[LISTED ENTRIES Boundary: Start]
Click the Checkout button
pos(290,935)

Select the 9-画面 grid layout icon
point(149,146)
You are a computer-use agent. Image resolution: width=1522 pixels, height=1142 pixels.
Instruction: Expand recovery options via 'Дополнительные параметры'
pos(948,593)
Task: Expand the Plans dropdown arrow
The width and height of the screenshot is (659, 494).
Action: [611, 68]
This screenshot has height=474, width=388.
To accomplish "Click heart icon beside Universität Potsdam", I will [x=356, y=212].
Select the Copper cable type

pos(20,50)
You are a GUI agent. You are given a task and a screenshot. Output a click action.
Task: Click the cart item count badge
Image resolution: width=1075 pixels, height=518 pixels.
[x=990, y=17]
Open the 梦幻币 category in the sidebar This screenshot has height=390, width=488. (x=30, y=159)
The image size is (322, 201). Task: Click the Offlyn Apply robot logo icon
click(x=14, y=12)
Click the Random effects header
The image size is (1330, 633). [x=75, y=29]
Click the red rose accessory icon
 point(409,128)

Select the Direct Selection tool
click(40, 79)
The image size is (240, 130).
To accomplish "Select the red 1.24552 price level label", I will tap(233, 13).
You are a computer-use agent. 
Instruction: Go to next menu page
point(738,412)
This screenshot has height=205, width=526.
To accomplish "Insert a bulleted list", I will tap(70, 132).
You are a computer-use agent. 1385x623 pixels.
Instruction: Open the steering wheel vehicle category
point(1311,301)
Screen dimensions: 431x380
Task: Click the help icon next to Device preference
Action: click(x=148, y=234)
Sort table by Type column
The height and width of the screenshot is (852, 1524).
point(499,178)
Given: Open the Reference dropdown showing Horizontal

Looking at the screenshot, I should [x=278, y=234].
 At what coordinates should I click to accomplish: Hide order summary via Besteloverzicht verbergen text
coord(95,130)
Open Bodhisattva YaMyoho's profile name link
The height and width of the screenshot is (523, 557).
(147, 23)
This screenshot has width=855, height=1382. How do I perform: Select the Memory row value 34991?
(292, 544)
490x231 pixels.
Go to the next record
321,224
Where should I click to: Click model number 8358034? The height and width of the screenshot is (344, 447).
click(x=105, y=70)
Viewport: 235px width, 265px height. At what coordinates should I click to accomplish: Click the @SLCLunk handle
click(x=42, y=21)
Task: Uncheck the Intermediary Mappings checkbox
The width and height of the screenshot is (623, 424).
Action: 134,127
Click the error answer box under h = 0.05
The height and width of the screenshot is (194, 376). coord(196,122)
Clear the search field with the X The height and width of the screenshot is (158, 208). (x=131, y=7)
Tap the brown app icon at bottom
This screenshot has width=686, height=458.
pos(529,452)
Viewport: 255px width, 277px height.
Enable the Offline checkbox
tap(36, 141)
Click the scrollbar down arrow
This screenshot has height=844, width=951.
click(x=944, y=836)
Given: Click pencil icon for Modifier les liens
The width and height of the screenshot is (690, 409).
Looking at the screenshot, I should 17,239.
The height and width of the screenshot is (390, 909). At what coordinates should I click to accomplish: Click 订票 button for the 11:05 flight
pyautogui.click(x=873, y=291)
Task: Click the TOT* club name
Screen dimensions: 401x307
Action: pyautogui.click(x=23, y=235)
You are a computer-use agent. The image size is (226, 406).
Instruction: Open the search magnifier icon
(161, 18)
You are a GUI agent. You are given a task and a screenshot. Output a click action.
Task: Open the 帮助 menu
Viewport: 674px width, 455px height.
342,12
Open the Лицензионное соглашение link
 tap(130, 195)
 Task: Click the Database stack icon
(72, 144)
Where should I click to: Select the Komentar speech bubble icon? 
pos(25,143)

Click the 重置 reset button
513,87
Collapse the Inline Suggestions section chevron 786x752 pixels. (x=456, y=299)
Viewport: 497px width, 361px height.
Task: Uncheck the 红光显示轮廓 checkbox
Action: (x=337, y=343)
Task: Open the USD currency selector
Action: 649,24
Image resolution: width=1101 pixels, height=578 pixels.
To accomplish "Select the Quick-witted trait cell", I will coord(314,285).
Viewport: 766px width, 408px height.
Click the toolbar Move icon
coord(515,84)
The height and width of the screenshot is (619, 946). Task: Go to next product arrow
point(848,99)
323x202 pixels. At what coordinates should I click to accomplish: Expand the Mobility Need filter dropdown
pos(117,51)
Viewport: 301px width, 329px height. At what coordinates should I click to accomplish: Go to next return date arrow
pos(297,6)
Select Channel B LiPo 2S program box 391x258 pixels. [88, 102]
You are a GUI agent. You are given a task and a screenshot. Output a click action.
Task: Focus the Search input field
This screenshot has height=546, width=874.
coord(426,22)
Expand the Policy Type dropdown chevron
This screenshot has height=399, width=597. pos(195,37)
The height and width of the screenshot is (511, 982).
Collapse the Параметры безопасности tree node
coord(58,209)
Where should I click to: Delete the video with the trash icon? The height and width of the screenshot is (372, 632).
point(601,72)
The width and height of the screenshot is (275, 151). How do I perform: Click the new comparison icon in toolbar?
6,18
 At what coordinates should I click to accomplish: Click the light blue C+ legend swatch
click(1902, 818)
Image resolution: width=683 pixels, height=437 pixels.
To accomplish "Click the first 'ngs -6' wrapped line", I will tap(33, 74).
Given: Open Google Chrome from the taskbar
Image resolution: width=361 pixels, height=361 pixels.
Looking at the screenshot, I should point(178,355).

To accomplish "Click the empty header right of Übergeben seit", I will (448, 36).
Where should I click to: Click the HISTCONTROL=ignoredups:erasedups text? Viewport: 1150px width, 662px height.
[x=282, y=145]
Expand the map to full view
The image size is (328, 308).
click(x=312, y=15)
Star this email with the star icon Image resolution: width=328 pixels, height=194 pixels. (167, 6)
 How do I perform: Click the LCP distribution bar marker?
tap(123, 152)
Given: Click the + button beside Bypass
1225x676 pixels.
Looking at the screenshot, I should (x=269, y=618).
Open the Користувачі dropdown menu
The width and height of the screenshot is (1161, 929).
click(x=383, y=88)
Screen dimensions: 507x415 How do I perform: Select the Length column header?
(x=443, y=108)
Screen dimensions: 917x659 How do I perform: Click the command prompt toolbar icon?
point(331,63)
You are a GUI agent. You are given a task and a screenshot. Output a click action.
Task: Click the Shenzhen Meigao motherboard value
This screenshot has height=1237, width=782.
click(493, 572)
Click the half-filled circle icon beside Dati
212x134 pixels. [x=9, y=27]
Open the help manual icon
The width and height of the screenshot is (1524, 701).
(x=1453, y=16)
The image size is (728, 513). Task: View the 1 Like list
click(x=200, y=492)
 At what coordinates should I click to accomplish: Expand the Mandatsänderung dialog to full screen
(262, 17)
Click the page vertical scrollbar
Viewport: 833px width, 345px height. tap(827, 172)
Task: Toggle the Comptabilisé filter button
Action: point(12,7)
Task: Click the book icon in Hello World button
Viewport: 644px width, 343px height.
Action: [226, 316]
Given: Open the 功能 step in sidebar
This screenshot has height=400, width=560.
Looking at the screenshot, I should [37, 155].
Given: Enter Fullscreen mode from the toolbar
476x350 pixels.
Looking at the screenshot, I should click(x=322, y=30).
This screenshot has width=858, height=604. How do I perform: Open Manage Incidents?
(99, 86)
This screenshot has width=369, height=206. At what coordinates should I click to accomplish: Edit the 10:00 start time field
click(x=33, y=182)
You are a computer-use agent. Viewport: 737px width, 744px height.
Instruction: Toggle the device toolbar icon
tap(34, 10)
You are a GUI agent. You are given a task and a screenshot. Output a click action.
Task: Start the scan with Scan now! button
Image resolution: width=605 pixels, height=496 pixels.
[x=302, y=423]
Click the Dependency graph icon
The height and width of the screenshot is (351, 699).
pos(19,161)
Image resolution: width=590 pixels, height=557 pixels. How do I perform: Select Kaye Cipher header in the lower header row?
[LISTED ENTRIES Boundary: End]
**WHAT TO WORK ON**
Extract every line of the records above that contains the word "computer".

**SOLUTION TO THE EXERCISE**
You are a computer-use agent. Image resolution: width=1522 pixels, height=1142 pixels.
You are a computer-use agent. 
You are a computer-use agent. 1385x623 pixels.
You are a computer-use agent. The image size is (226, 406).
You are a computer-use agent. Viewport: 737px width, 744px height.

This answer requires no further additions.